Adapun dasar yang dijadikan rujukan dalam perubahan itu adalah Pasal 24 dan 25 UUD 1945. Mengacu kepada ketentuan ini, dilakukan
perubahan susunan dan kekuasaan badan peradilan dalm Undang-Undang Nomor 19 Tahun 1948, kemudian diubah dengan Undang-Undang Nomor 19
Tahun 1964, Undang-Undang Nomor 14 Tahun 1970 dan terakhir Undang- undang Nomor 4 Tahun 2004 tentang Kekuasaan Kehakiman, dinyatakan
bahwa Mahkamah Agung melakukan pengawasan tertinggi atas perbuatan pengadilan dalam lingkungan peradilan yang berada di bawahnya
berdasarkan ketentuan undang-undang. Kemudian pada tanggal 29 Desember 1989 terjadi peristiwa yang
berkenaan dengan berlakunya sebagian hukum Islam dan penyelenggaraan peradilan Islam di Indonesia. Peristiwa itu adalah pengesahan Undang-
Undang Nomor 7 tahun 1989 tentang Peradilan Agama. Undang-Undang tersebut merupakan salah satu peraturan perundang-undangan untuk
melaksanakan ketentuan Undang-undang Nomor 4 Tahun 2004 tentang Kekuasaan Kehakiman, dalam upaya mewujudkan suatu tatanan hukum
nasional yang berdasarkan pancasila dan UUD 1945, yang berangkai dengan peraturan perundangan lainnya yaitu Undang-Undang Nomor 5 Tahun 1986
tentang Peradilan Tata Usaha Negara. Undang-Undang Nomor 7 Tahun 1989 sebagai pengganti peraturan
perundangan lainnya, memuat beberapa perubahan penting dalam penyelenggaraan peradilan Islam di Indonesia. Perubahan-perubahan itu
berkenaan dengan ; 1 dasar hukum penyelenggaraan peradilan, 2 kedudukan peradilan, 3 susunan pengadilan, 4 kedudukan, pengangkatan dan
pemberhentian hakim, 5 kekuasaan pengadilan, 6 hukum acara peradilan, 7 penyelenggaraan administrasi peradilan, dan 8 perlindungan terhadap wanita.
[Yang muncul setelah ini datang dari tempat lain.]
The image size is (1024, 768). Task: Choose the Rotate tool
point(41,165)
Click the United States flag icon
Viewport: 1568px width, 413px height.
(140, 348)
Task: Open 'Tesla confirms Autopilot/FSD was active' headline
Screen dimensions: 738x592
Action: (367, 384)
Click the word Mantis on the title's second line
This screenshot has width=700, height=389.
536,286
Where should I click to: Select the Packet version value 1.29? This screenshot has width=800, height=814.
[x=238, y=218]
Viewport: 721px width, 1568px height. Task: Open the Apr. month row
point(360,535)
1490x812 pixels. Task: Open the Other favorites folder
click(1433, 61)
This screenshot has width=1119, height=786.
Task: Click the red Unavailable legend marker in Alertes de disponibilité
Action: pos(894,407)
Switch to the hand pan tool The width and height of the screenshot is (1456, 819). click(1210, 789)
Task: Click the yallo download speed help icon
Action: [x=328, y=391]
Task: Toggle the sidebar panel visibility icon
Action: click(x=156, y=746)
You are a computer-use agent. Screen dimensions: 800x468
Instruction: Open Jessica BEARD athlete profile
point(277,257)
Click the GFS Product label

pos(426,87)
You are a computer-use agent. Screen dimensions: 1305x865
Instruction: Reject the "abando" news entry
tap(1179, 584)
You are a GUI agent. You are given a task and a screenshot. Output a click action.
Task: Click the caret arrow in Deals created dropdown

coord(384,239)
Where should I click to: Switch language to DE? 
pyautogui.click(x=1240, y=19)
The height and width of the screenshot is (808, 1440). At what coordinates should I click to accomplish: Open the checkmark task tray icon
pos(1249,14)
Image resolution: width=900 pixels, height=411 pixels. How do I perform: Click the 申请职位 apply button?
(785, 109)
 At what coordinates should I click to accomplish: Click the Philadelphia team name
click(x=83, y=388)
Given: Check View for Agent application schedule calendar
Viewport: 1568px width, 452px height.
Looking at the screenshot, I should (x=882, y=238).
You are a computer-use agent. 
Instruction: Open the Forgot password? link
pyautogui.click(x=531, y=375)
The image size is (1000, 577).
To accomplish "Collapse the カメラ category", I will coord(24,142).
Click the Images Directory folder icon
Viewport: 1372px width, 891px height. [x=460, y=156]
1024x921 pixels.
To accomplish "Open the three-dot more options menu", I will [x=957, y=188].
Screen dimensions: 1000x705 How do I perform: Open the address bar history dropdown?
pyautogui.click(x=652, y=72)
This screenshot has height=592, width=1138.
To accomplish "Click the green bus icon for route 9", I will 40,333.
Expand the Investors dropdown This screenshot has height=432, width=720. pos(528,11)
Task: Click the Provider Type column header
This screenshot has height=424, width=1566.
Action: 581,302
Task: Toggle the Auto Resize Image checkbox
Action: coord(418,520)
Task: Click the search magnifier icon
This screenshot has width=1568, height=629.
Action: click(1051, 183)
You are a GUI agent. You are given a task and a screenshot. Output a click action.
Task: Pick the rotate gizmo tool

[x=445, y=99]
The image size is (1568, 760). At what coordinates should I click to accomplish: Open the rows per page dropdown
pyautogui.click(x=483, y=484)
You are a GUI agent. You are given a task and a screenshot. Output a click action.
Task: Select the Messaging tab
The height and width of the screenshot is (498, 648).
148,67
Cik Hasan Bisri, 1997:126.
commit to user 4
Ada hal yang menarik untuk dicermati sehubungan dengan perkembangan peradilan Islam di Indonesia, yakni bagaimanakah pandangan
hukum islam terhadap keputusan Pengadilan Agama di Indonesia baik sebelum maupun sesudah Undang-Undang Nomor 7 Tahun 1989 jo Undang-
Undang Nomor 3 Tahun 2006 tentang Peradilan Agama diberlakukan. Berdasarkan uraian di atas, maka dalam penulisan hukum ini penulis
ingin mengangkat permasalahan tentang pandangan hukum Islam terhadap keputusan pengadilan agama sebelum dan sesudah Undang-Undang nomor 7
Tahun 1989 jo Undang-Undang Nomor 3 Tahun 2006 Tentang Peradilan Agama. Untuk itu dalam penulisan hukum ini mengambil judul
“LANDASAN KEPUTUSAN PENGADILAN AGAMA SEBELUM DAN SESUDAH UNDANG-UNDANG NOMOR 7 TAHUN 1989 jo UNDANG-
UNDANG NOMOR 3 TAHUN 2006 TENTANG PERADILAN AGAMA”.